— Instruções das tarefas —
- 1) Transcreva da entrevista sobre HPV o trecho de "Sim, a vacina" a "reticente à vacinação?".
- 2) Responda com base na entrevista sobre HPV:
(a) Desde que ano a vacina do HPV está disponível nas Unidades de Saúde?
(b) A partir de que idade a vacinação está disponível para os meninos?
(c) Onde o preservativo está disponível de graça?

— Texto apresentado —

··········

A vacinação contra o HPV é outra forma de prevenção?

Sim, a vacina do HPV está disponível nas Unidades de Saúde desde 2012, tanto que já estamos vendo o resultado dessa vacinação com a redução de casos de neoplasia intraepiteliais que são precursoras do carcinoma de colo. Apesar dessa queda, ainda é muito alto. Orientamos as mães que levem suas filhas a partir dos 10 anos de idade para tomar a vacina. Não só as meninas, mas os meninos, porque também são portadores do vírus e temos observado o aumento da prevalência do carcinoma de pênis. A vacinação para os meninos é mais recente e está disponível a partir dos 12 anos. Para as meninas a partir dos 10 anos. Isso é importantíssimo, porque o resultado virá lá na frente.

Orientar sobre sexo seguro não é incentivar, mas prevenir contra HPV, sífilis, gonorreia e outras dezenas de doenças

Esse grupo ainda é muito reticente à vacinação?

Os jovens são muito reticentes e muitas vezes, as próprias mães que pensam que se levar a filha para tomar a vacina estará incentivando a procurar relações sexuais. Sempre que elas vão ao consultório, orientamos sobre a prevenção de uma gravidez precoce e a importância de usar a camisinha para prevenir outras doenças sexualmente transmissíveis, não apenas o HPV, mas também a sífilis, a gonorreia e outras dezenas de doenças que estão circulando novamente. Orientar não é incentivar, mas prevenir.

A falta de informação ainda afeta a prevenção?

Sim. Eu já fiz muitas palestras em escolas sobre prevenção do câncer do colo do útero, da gravidez na adolescência, com orientação para as meninas para que estudem, se preparem para um futuro melhor. Esse é também o papel da escola, mas os principais responsáveis pela orientação e educação dos filhos são os pais. Vemos hoje os jovens iniciando a vida sexual cada vez mais cedo e a nossa maior preocupação é que essas meninas e meninos não têm parceiros fixos. A troca de parceiros aumenta o risco de exposição não apenas ao HPV, mas também a outras doenças. Hoje, na prevenção não é apenas o Papanicolau, a vacinação, mas também o uso do preservativo, a famosa camisinha, seja masculina ou feminina, que também está disponível, de graça em todas as unidades de saúde. Estamos vendo um aumento assustador de outras doenças, como a sífilis, a gonorreia que tínhamos dado como esquecida há alguns anos, voltando a ter muitos casos. O HIV que está aí e parece que as pessoas perderam o medo. Tem um monte de tratamento, mas e a qualidade de vida dessas pessoas que terão que tomar medicamentos pelo resto da vida?

··········

— Trechos dos registros —
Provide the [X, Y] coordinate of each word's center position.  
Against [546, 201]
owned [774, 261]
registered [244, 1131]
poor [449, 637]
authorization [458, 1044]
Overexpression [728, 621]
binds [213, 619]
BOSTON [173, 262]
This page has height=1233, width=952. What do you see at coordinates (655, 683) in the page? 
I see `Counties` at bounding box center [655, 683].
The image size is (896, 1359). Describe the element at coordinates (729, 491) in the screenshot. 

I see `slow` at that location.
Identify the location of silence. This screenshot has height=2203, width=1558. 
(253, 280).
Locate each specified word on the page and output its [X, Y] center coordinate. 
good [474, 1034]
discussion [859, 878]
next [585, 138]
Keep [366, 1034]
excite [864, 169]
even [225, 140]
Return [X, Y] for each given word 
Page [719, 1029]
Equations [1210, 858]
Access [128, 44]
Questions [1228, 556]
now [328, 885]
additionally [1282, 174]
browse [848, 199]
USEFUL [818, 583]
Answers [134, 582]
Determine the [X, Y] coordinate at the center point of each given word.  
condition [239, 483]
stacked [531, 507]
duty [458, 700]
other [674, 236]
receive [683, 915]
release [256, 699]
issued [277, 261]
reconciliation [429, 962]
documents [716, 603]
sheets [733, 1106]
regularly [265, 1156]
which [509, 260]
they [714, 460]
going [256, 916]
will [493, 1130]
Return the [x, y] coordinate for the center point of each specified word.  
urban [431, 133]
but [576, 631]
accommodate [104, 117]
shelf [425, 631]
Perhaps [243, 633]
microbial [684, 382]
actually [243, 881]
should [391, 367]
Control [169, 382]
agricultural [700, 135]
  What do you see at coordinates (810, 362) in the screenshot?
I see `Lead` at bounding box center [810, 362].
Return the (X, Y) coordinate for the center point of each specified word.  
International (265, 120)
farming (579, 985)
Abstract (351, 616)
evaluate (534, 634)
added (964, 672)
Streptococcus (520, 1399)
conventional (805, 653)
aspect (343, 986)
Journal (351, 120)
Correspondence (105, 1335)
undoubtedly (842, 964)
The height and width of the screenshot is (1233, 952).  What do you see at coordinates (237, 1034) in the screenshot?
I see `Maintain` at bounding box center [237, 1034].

··········

— Respostas —
- 1)
Sim, a vacina do HPV está disponível nas Unidades de Saúde desde 2012, tanto que já estamos vendo o resultado dessa vacinação com a redução de casos de neoplasia intraepiteliais que são precursoras do carcinoma de colo. Apesar dessa queda, ainda é muito alto. Orientamos as mães que levem suas filhas a partir dos 10 anos de idade para tomar a vacina. Não só as meninas, mas os meninos, porque também são portadores do vírus e temos observado o aumento da prevalência do carcinoma de pênis. A vacinação para os meninos é mais recente e está disponível a partir dos 12 anos. Para as meninas a partir dos 10 anos. Isso é importantíssimo, porque o resultado virá lá na frente.

Orientar sobre sexo seguro não é incentivar, mas prevenir contra HPV, sífilis, gonorreia e outras dezenas de doenças

Esse grupo ainda é muito reticente à vacinação?

- 2)
(a) Desde 2012.
(b) A partir dos 12 anos.
(c) Em todas as unidades de saúde.